= Osman's Dream =

Turkish national epic story

Osman's Dream is a mythological story about the life of Osman I, founder of the Ottoman Empire. The story describes a dream experienced by Osman while staying in the home of a religious figure, Sheikh Edebali, in which he sees a metaphorical vision predicting the growth and prosperity of an empire to be ruled by him and his descendants. The story emerged in the fifteenth century, more than a hundred years after Osman's death, and is thought to have been created in order to provide a foundational myth for the empire, as well as to embellish the life of Osman and explain his subsequent success. When Osman tells Sheikh Edebali about the dream, the dervish interprets it as a sign that Osman would achieve great glory and fame in the name of Islam, and allows Osman to marry his daughter Rabia Bala Hatun.

Ottoman writers attached great importance to this supposed dream of the founder of their empire.

== Story ==

Osman, a young prince, was known and praised widely for his religious piety. Osman began to visit a holy man, Sheikh Edebali (died in 1326), out of respect for his purity and learning.

One day when Osman and his brother Gokalp were visiting the castle of their neighbor, the lord of Ineani, an armed force approached the gate, led by the chief of Eskişehir and his ally, Michael of the Peaked Beard. (Michael was the Greek lord of Khirenkia, a fortified city at the foot of Phrygian Olympus.) They demanded that Osman be given up to them, but the lord of Inaeni refused to commit such a breach of hospitality. While the enemy lingered irresolutely around the castle wall, Osman and his brother seized the moment for a sudden attack. They chased the chief of Eskişehir off the field in disgrace, and took Michael of the Peaked Beard prisoner. However, the captive and the captors eventually became friends; later, when Osman reigned as an independent prince, Michael sided with him against the Greeks, and was henceforth one of the strongest supporters of the Ottoman power.

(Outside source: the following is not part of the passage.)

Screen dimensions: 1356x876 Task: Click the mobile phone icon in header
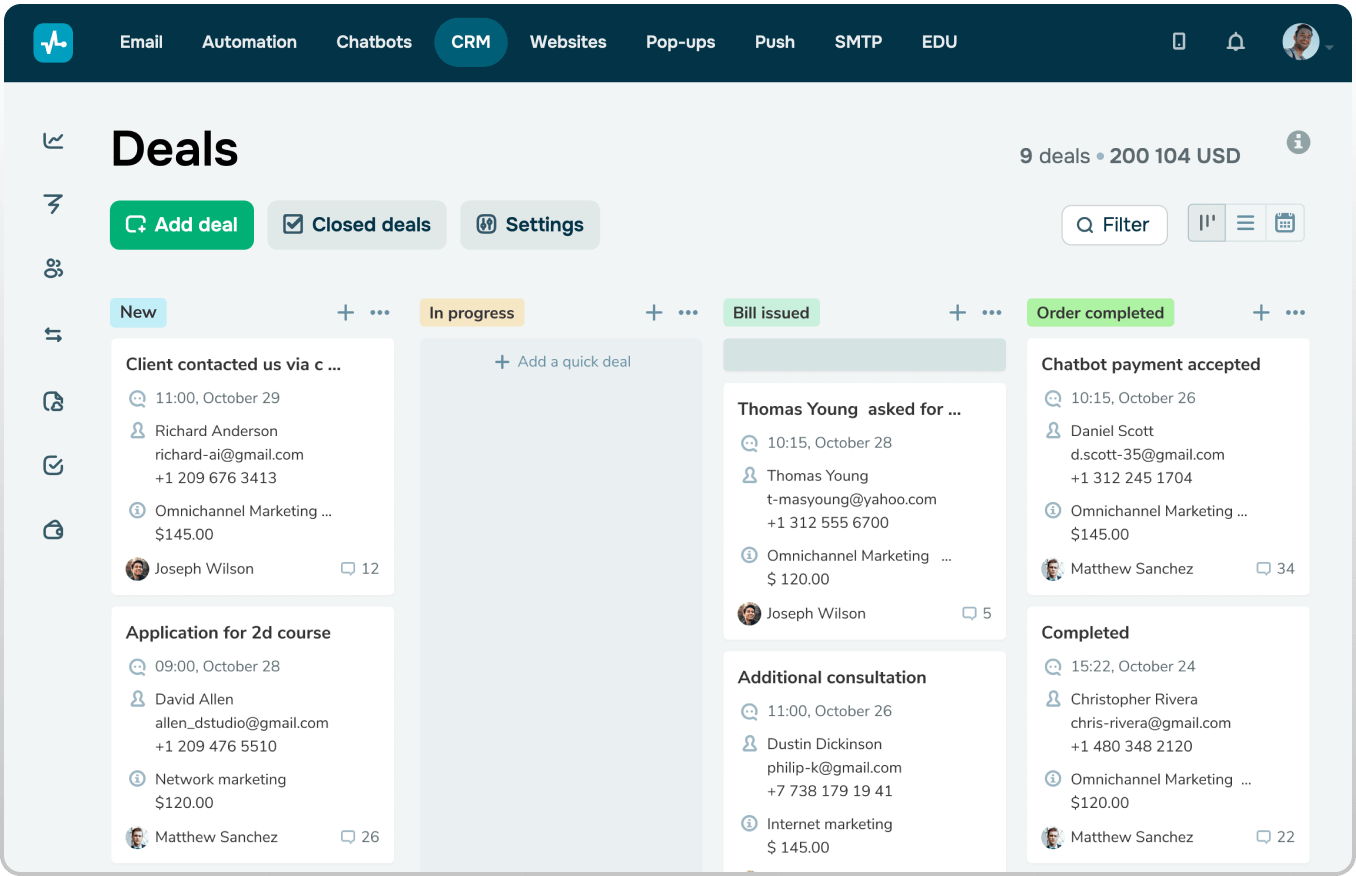coord(1179,42)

One night, when Osman was resting at Edebali's house (for the shelter of hospitality could never be denied even to a suitor),

Osman saw himself and his host reposing near each other.
 From the bosom of Edebali rose the full moon and inclining towards the bosom of Osman it sank upon it, and was lost to sight.
 After that a goodly tree sprang forth, which grew in beauty and in strength, ever greater and greater.
 Still did the embracing verdure of its boughs and branches cast an ampler and an ampler shade, until they canopied the extreme horizon of the three parts of the world. Under the tree stood four mountains, which he knew to be Caucasus, Atlas, Taurus, and Haemus.
 These mountains were the four columns that seemed to support the dome of the foliage of the sacred tree with which the earth was now centered.
 From the roots of the tree gushed forth four rivers, the Tigris, the Euphrates, the Danube, and the Nile.
 Tall ships and barks innumerable were on the waters.
 The fields were heavy with harvest.
 The mountain sides were clothed with forests.
 Thence in exulting and fertilizing abundance sprang fountains and rivulets that gurgled through thickets of the cypress and the rose.
 In the valleys glittered stately cities, with domes and cupolas, with pyramids and obelisks, with minarets and towers.
 The Crescent shone on their summits: from their galleries sounded the Muezzin’s call to prayer.
 That sound was mingled with the sweet voices of a thousand nightingales, and with the prattling of countless parrots of every hue.
 Every kind of singing bird was there.
 The winged multitude warbled and flitted around beneath the fresh living roof of the interlacing branches of the all-overarching tree; and every leaf of that tree was in shape like unto a scimitar.
 Suddenly there arose a mighty wind, and turned the points of the sword-leaves towards the various cities of the world, but especially towards Constantinople.
 That city, placed at the junction of two seas and two continents, seemed like a diamond set between two sapphires and two emeralds, to form the most precious stone in a ring of universal empire.
 Osman thought that he was in the act of placing that visional ring on his finger, when he awoke.

== Interpretation and criticism ==
Most of the translation in this text is based on History of Ottoman Turks (1878), which was also based on Von Hammer's research. The text is modernized and has some missing sections.

Scholars agree that the story was not contemporary to Osman and Edebali's daughter and that it was created in a later period. However, it is known that Sheikh Edebali was indeed a historical figure and that Osman really married his daughter, Rabia Bala.
== In popular culture ==
This dream was also shown in the Turkish TV series, Kuruluş: Osman.